En Pinos de Roma el interés se incrementó aún más. Es cierto que la sensación no fue como en las versiones de Ozawa, Pretre o Maazel (que ofreció esta misma obra en el Teatro de la Maestranza en las navidades de 2006), pero resultó canónica y modélica. Sin amaneramientos y tirando de expresividad Finzi confabuló todos los ruidos de la caótica Roma en los Pinos de la Villa Borghese para sumirnos, a continuación, en la sombra y el amortiguamiento sonoro de los Pinos cercanos a una catacumba. Allí el runrún de rezos en memoria de los mártires tornó en evangélico y pasionista.

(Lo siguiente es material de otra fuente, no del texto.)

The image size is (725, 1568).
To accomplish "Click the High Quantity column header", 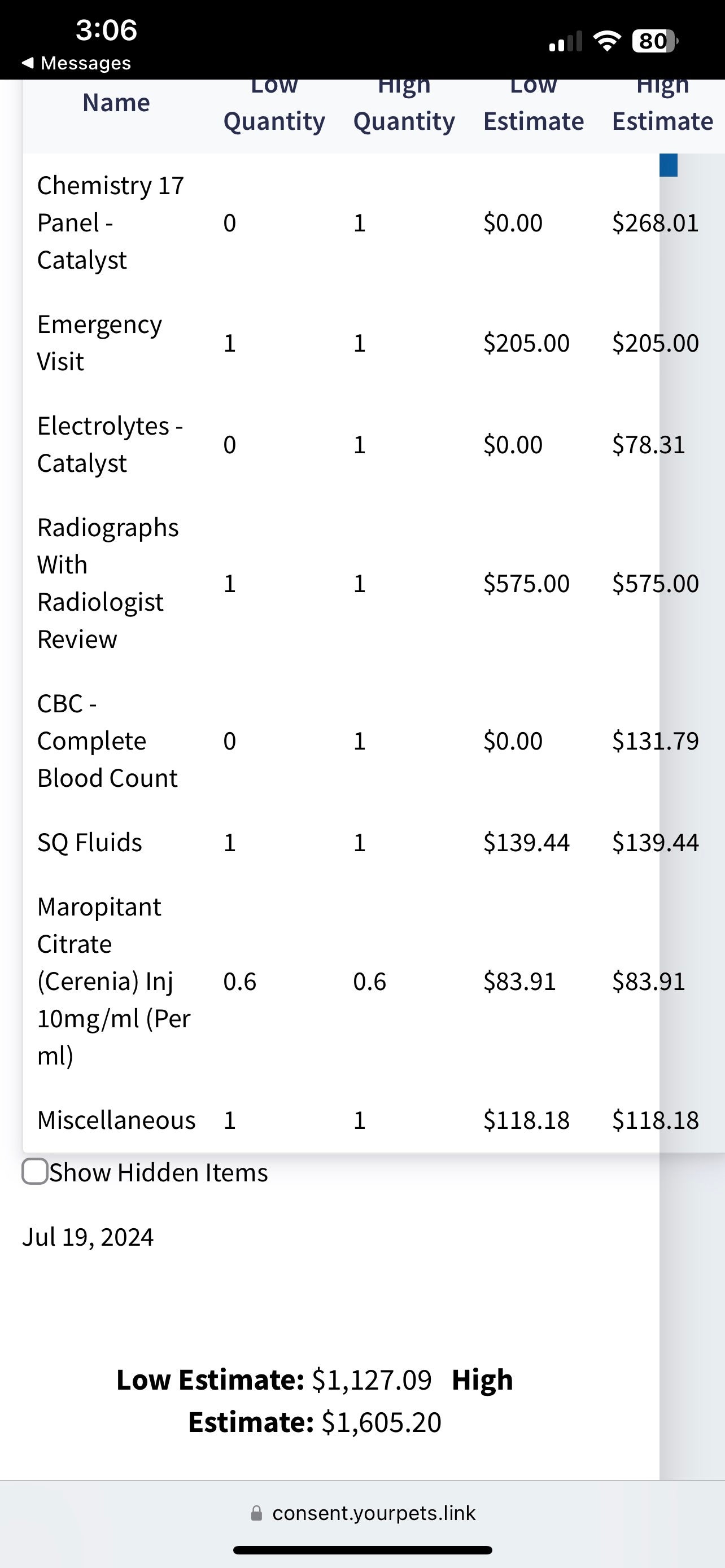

Los Pinos del Gianocolo resultaron un soplo de aire fresco tras el ambiente un tanto opresivo de la catacumba y el canto de los pajarillos provocó, como es habitual, un momento de candorosa inconsciencia. Pero ya los timbales presagiaban el paso de las tropas romanas en los Pinos de la Vía Apia y, como también suele hacerse, varios instrumentos de metal se situaron al final de las terrazas para crear mayor resonancia. El final fue de apoteosis, sin alharacas, sin desbordamiento auditivo, pero sí con la consistencia propia de la obra, que nos colocó en el camino de la grandilocuencia sinfónica. Con esa explosión de fuerza se hizo muy difícil recordar todo lo que había sucedido en la primera parte, algo que me lleva a pensar si la conformación de los programas, el equilibrio de los ingredientes que los constituyen, su colocación dentro de la velada y la sincronía, a priori con la orquesta, no debe ser considerado todo un arte que, de serlo, debería ser perfeccionado con denuedo y constancia por parte de los programadores, directores, solistas e instrumentistas orquestales.